Dün önden gidip Cihangir Savoy' da rakı balık yaptık, ardından uçmamayı başararak G-Mall' a geçtik. Biletleri Biletix yerine Dot' u arayarak telefon yoluyla almıştım, Biletix diye tutturmayanlardanım, gayet de sorunsuz oldu,, zira biletleri de oyun başlamadan hemen önce teslim alabiliyorsun.

Gelelim oyunumuza.. Oyun bir apartmanın en alt katındaki Çin-Thai-Vietnam lokantasında başlıyor, mutfakta 4 kişi harıl harıl yemek pişirip müşterilere bilmemne soslu dana etini yetiştirmeye çalışırken bir de kaçak olarak yanlarında çalışan küçük çocuğun ağrıyan dişi ile uğraşıp dururlar, ardından başlarız apartman dairelerini tek tek gezmeye, hikayelerini dinlemeye..

Oyun insana baya hoş bir vakit geçiriyor o bir gerçek, ancak o oyuncular, o roller, o anlık değişimler falan off!
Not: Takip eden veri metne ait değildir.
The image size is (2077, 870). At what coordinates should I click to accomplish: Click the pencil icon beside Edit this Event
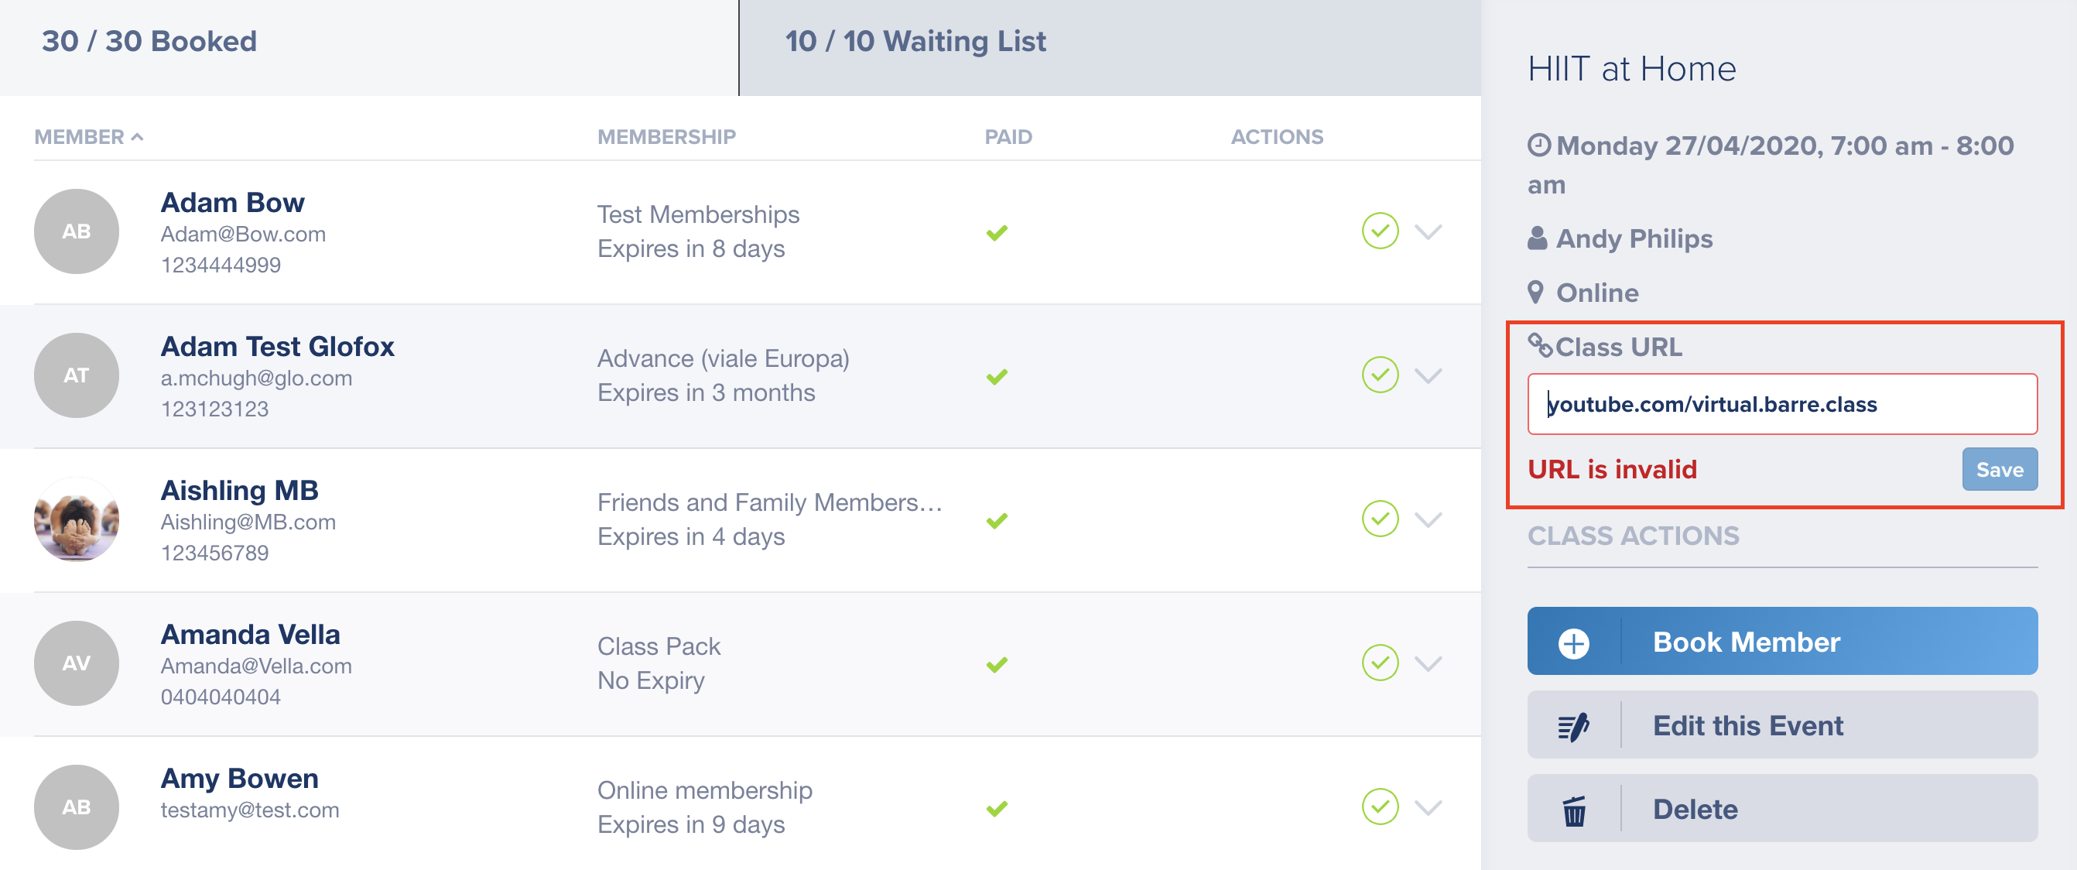pos(1573,726)
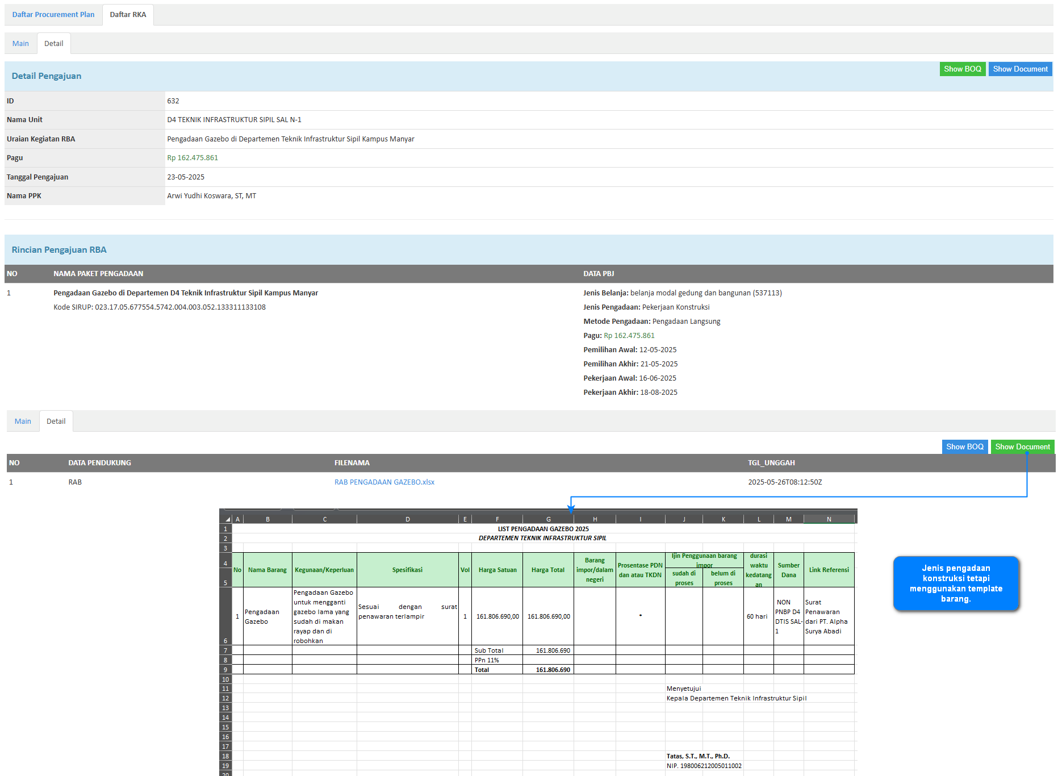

Özellikle Ece Dizdar' dan gözlerimi alamadığımı belirtmem gerek. Yaptığı her bir mimik, ses tonu, baya şahane bir oyuncu.

Oyunu Serkan Salihoğlu yönetmiş. Oyuncular Deniz Türkali, Köksal Engür, Ece Dizdar, Enis Arıkan ve Saim Karakale.

Şimdi ben izninizle bir zencefilli, fasülyeli, soya filizli, bambulu, limon yapraklı, limon otlu ve çok acı kırmızı hindistan cevizi soslu, Tayland usulü fırında çıtır tavuk siparişini vermek istiyorum. -sessizlik!-

Oyun fotoğrafları ve tanıtım yazısı 

11 Ara 2012

hafiflemek?

Bugün bayadır yapamadığım bir şey yaptım, hiçbir şey!! O kadar huzur verdi ki bu bana anlatamam, yüzümdeki o aptal sırıtışı görmenizi isterdim. Tabi hiçbir şeyden kastım, haftanın tek tatil günü olduğunu unutarak, ordan oraya koşturmadan, zamanın tadını çıkartmak idi, canım ne isterse onu yapacaktım yani, uzun zamandır yapamadığım bir şey, örneğin, ev keyfi!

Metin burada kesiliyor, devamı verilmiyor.